A Primer on Inflationary Business Conditions (Segment V)

Preface: “Time is the greatest commodity” ― Sunday Adelaja

A Primer on Inflationary Business Conditions (Segment V)

A respected appreciation of the foundational importance of planning properly for future capital investments can sometimes only be a distance management consideration for entrepreneurs during inflationary periods. At the onset, inflation results in an optimal economic and business opportunity, with long project backlogs combined perhaps with myopic optimism. What is often too ambiguous when the arrival of inflation is visible, and rightly so, is that it is directly impacting future financial capacity and future costs of capital investments for both individual and business.
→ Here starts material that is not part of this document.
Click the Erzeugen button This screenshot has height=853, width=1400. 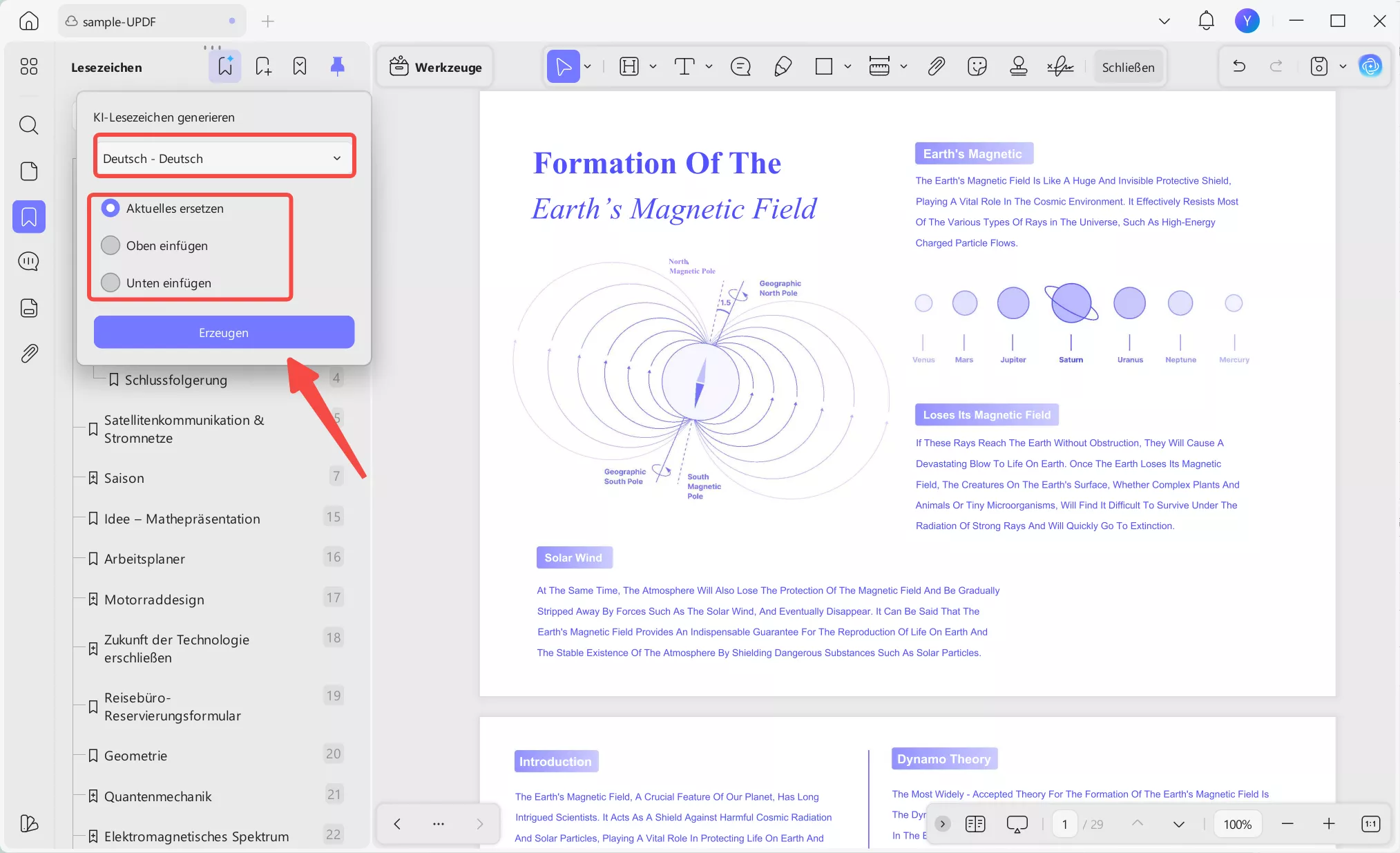[x=224, y=332]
When considering the almost forgotten and distant memory of the 2008 economic malaise and Great Recession, some experts say the real cause was an inflated residential housing price. Therefore, a deflated bubble led towards lower costs resulted in a complicated financial short-circuit of sorts leading to an economic recession. For those entrepreneurs who experienced those 2008 business adventures and subsequent recovery processes, it is noteworthy to say that the 2020 continuing Covid-19 induced financial implications will require the best of economic planning and management to avoid similar or more prolonged industry implications.

Yet, the financial world has successfully survived challenging scenario’s for decades. Before the 2008 banking concern, most of us do not remember vividly Arthur Burn’s 1974 reassuring scenario statement, “the entire financial world can breathe more easily, not only in this country but abroad” after the decisively successful action required during the Franklin National banking malfunction. For those unfamiliar with Franklin National, it was one of the world’s largest banks in the early 1970s. The CFO John Sadlik, along with the bank’s management, made critical undercalculations of marginal financing costs. A profuse zeal for top-dog status combined with other incremental principle compromises brought elevated financial fears to the entire global economy.
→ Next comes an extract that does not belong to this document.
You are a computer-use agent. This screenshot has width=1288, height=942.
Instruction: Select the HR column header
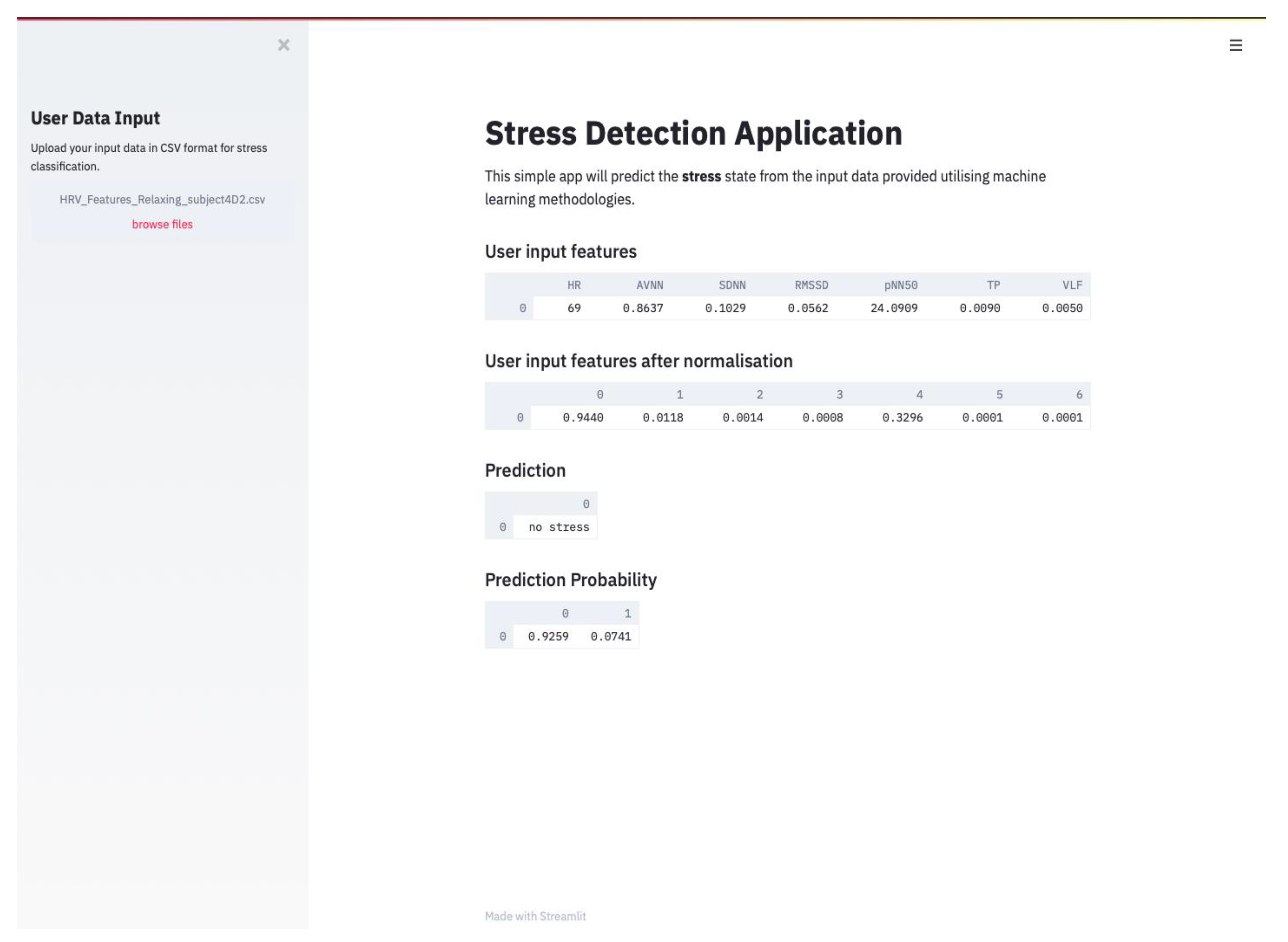coord(573,285)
The solution? Only a $1.75 billion loan from the Federal Reserve to the member bank, along with regulatory assistance, reassured investors and delivered renewed confidence back to the global financial system. A satellite consideration of growing millennial acquisition concern with rising residential interest rates ( certainly not above 4.00%!) should make evident that absent subsidized future interest rates either through government programs or a general disconnects with inflationary market impetus, the financing of future capital investments, albeit new homes, or commercial buildings may have hoisted selling prices from rises in raw materials and perhaps wages.

Therefore, with the probable principal cost increase factors with inflation risks, absent other considerations, what square footage, and subsequent lifestyle, will be variably affordable at potential interest rate ranges? Secondly, what is the solution to maintain a stable managed velocity of money to drive needle RPMs up on the economic engine and prevent a de-ja vu of the 2008 financial malaise?
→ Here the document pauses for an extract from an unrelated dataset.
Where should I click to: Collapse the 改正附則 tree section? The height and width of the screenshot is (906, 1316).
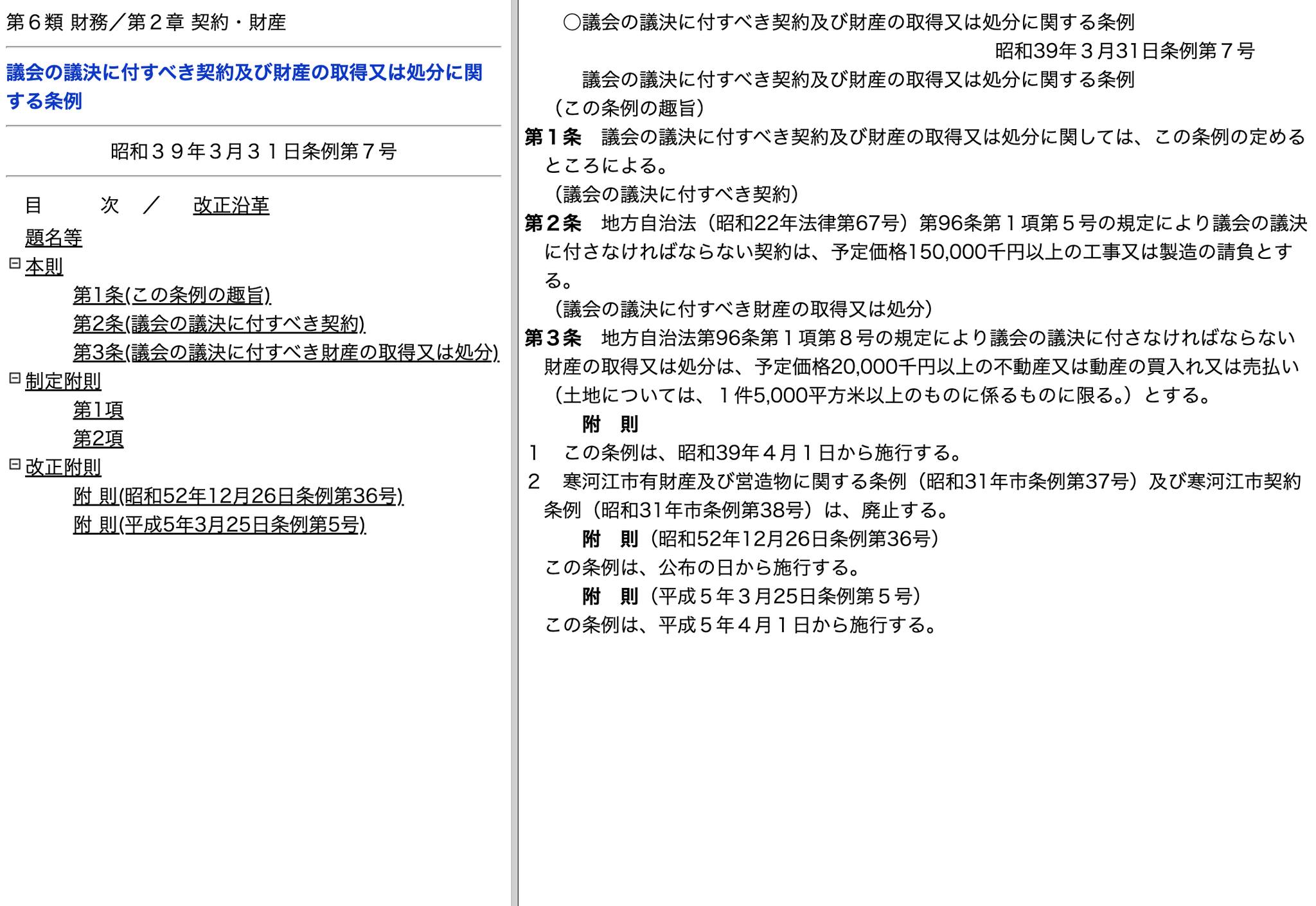tap(15, 464)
The prior year’s rapid increases in commodity prices since Q1 of 2020 should provide warranted general concern as to the future affordability or financing cash flows of any necessary capital investments from automobiles for freedom lovers to housing for main street occupants. Additionally look at agriculture prices and it reflection on future food costs. Is 20% a modest assessment of these price and cost increases in the prior 12 months? This does not mention the higher cyclical prices of corresponding future business investments of manufacturing equipment, facility, and infrastructure costs, or the land for such capital expenditures.

The now distant horizon of financing considerations of these future inflated infrastructure prices (equipment, buildings, machinery, land, or transportation assets) are often not front-loaded. Ultimately, in a hypothetical economic future, if the above described inflationary increases lead to runaway or hyperinflation, the deeply furrowed-brow results and societal implications are described well with Tennesse Ernie Ford’s words, “You load sixteen tons, what do you get? Another day older and deeper in debt.”